• **Work order**
Copy out each line featuring the string "Caleta" from the entries beneath.

(Collected data)
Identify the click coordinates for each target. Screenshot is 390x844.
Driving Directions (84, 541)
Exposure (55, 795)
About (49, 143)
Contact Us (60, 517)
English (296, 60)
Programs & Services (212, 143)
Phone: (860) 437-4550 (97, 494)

==

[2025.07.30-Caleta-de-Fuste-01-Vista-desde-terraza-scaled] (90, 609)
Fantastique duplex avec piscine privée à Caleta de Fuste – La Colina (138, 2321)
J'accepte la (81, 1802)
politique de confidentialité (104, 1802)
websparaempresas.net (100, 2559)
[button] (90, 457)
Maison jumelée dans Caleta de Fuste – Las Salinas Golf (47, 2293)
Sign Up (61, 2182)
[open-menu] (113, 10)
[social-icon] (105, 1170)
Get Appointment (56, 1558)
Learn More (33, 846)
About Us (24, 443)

• **Response area**
[2025.07.30-Caleta-de-Fuste-01-Vista-desde-terraza-scaled] (90, 609)
Fantastique duplex avec piscine privée à Caleta de Fuste – La Colina (138, 2321)
Maison jumelée dans Caleta de Fuste – Las Salinas Golf (47, 2293)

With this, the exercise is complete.